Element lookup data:
---------------

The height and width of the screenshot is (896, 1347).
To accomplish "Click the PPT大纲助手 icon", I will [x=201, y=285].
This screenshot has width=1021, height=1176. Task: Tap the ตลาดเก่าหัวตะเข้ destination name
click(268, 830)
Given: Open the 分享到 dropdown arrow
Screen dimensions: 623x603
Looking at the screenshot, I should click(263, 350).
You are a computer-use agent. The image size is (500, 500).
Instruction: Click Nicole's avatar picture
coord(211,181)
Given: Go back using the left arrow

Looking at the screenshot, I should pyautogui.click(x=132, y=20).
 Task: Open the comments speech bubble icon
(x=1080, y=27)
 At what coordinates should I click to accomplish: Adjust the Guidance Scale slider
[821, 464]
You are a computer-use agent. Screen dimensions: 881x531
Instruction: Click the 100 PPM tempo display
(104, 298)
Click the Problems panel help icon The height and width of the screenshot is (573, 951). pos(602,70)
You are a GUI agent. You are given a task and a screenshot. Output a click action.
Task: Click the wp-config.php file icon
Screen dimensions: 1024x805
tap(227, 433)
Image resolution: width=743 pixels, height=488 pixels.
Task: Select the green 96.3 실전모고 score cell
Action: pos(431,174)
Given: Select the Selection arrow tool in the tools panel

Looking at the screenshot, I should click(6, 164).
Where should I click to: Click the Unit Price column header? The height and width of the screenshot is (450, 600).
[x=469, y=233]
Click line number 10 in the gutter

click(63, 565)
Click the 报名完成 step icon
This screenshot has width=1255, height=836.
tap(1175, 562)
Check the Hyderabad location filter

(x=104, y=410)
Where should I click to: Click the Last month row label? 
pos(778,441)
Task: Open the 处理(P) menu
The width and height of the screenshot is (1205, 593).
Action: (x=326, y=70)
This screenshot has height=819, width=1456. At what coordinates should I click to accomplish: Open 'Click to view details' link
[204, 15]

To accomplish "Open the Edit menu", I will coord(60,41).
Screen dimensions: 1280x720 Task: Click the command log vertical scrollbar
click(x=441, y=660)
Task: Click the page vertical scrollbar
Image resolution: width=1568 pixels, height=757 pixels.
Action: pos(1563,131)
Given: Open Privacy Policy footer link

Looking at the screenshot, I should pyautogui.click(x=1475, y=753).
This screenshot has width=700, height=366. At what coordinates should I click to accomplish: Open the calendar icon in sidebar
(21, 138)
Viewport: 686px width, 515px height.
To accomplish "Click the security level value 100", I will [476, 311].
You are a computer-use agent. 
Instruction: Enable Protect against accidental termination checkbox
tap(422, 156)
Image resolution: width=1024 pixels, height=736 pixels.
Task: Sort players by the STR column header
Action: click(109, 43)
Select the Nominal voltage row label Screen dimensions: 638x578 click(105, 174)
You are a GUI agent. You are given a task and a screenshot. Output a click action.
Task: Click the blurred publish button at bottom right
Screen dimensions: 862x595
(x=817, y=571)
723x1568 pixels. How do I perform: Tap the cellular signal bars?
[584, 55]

---------------

§ Exercise aim: Change "screenshot" to "image" in the stretch from the start of the data through the line containing "click(268, 830)", and leave everything else unchanged.

§ Task output:
The height and width of the image is (896, 1347).
To accomplish "Click the PPT大纲助手 icon", I will [x=201, y=285].
This image has width=1021, height=1176. Task: Tap the ตลาดเก่าหัวตะเข้ destination name
click(268, 830)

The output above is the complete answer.